Según la Cruz Roja Americana, una organización humanitaria estadounidense que opera en el campo de la ayuda de emergencia, la capacitación en primeros auxilios y la seguridad comunitaria, además de aprender a nadar, los niños necesitan estar equipados con habilidades de seguridad acuática adicionales para prevenir el riesgo de ahogamiento en verano.
Aprende a flotar y mantener el cuerpo en el agua.
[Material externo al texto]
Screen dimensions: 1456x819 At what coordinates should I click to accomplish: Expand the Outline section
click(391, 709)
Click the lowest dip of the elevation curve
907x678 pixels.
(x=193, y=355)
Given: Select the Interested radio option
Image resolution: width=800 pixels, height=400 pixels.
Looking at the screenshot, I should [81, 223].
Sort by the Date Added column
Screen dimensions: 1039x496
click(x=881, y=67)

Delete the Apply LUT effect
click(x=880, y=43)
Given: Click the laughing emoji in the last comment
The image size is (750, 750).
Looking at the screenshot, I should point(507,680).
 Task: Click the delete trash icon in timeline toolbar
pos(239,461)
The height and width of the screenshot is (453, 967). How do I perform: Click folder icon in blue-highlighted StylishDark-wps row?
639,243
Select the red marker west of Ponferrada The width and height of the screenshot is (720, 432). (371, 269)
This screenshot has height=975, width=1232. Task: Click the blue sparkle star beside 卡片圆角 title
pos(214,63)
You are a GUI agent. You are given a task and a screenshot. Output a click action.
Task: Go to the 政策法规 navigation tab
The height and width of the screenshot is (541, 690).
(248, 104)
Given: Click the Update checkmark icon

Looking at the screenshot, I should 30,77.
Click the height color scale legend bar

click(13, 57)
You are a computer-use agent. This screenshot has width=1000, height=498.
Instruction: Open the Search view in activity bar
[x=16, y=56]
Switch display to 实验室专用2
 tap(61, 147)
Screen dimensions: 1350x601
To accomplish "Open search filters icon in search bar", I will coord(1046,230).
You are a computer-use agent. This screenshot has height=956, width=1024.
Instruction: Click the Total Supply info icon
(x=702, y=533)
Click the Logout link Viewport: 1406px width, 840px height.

Las habilidades de flotación ayudan a los niños a tener más tiempo para mantenerse seguros cuando tienen problemas bajo el agua o no pueden nadar a la orilla de inmediato.
Saber cómo escapar del agua de forma segura Los niños necesitan ser guiados sobre cómo moverse a la pared del tanque o a un área segura cuando se sientan cansados, se atragantan o se encuentren en peligro.
Mantén la calma cuando tengas problemas bajo el agua. El pánico es una reacción que hace que los niños pierdan energía más rápido cuando tienen un accidente bajo el agua.
Por lo tanto, los niños necesitan ser entrenados en reflejos de calma y control de la respiración.
Reconocer áreas de agua peligrosas Los niños deben entender que los estanques, lagos, ríos o áreas de aguas profundas pueden ser potencialmente riesgosos, incluso si ya saben nadar.
No se baje al agua cuando no haya supervisión de adultos La Cruz Roja Americana recomienda que los niños siempre necesiten que los supervisen adultos cuando jueguen cerca del agua para limitar el riesgo de ahogamiento.
Usar chalecos salvavidas correctamente Los niños deben usar chalecos salvavidas estándar cuando participen en actividades acuáticas al aire libre como navegar, jugar en ríos, lagos o el mar.
Saber pedir ayuda cuando se encuentra con peligro Una de las habilidades importantes es que los niños deben saber cómo pedir ayuda, buscar ayuda o informar a los adultos cuando ocurre un incidente bajo el agua.